Here I discuss the benefits of owning chickens. Just because you live in a residential neighborhood doesn't mean you can't enjoy these creatures!
Everyone who has a yard should have some chickens. Most folks live in cities, not out in the country. They don't think of having chickens as something that is feasible for them, but these birds are the one "farm" animal that can be raised at home without a lot of fuss. That is, if one follows certain guidelines.
Please know that we are not talking about breeding and raising the birds for profit. We are talking about having a few chickens to do the following:1.Provide farm fresh eggs that are higher in nutritional value and taste than those found in the grocery store!
Legal Aspects: Your city probably has laws prohibiting the raising of livestock within its limits. However, it most likely has made allowances for people to have 1 to 3 chickens. You should call your county Agricultural Extension Office, Animal Control Office, Humane Society or a Farm and Ranch Supply shop. Ask them if citizens can own chickens, how many, and can they send you a set of guidelines. If the answer is "No", call someone else. Many folks might not know what the rules are, so don't take one "No" as if it is really the answer. Next, if you do get a couple chickens, make sure they are not a nuisance. Most roosters are a nuisance to people because of the noise they make. You'd be surprised how loud some of them can crow! My advice is NO ROOSTERS! A couple hens will do what you need, quietly.

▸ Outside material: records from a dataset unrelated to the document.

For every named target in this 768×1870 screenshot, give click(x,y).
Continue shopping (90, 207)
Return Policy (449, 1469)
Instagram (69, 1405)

Equipment/Pens: Ideally, for one to three birds, you should have a pen that sits on the ground and is at least 4 feet square and has a roof to protect the birds from the elements and other critters that would love to eat them. It is also nice to put down a layer of straw for them to scratch around in. It keeps the pen cleaner. As far as pens go, bigger is better (Where have we heard that before?). You can use a rabbit hutch that sits off the ground, but chickens have two habits that make it uncomfortable for them to be off the ground all the time. One, they love to scratch the ground to look for things to eat. Two, they love to take dust baths which is when they fluff dirt or sand up into their feathers to clean off mites and oils that are on their skin. Our pen is a 10 X 10 foot chain link dog cage with a tin roof. We have added wire mesh around the bottom so that the birds cannot put their heads through the chain link. The reason for this is that if something is after them, the birds may put their heads through the chain link, allowing the critter to grab their heads and decapitate them. Pretty gross sight I can tell you.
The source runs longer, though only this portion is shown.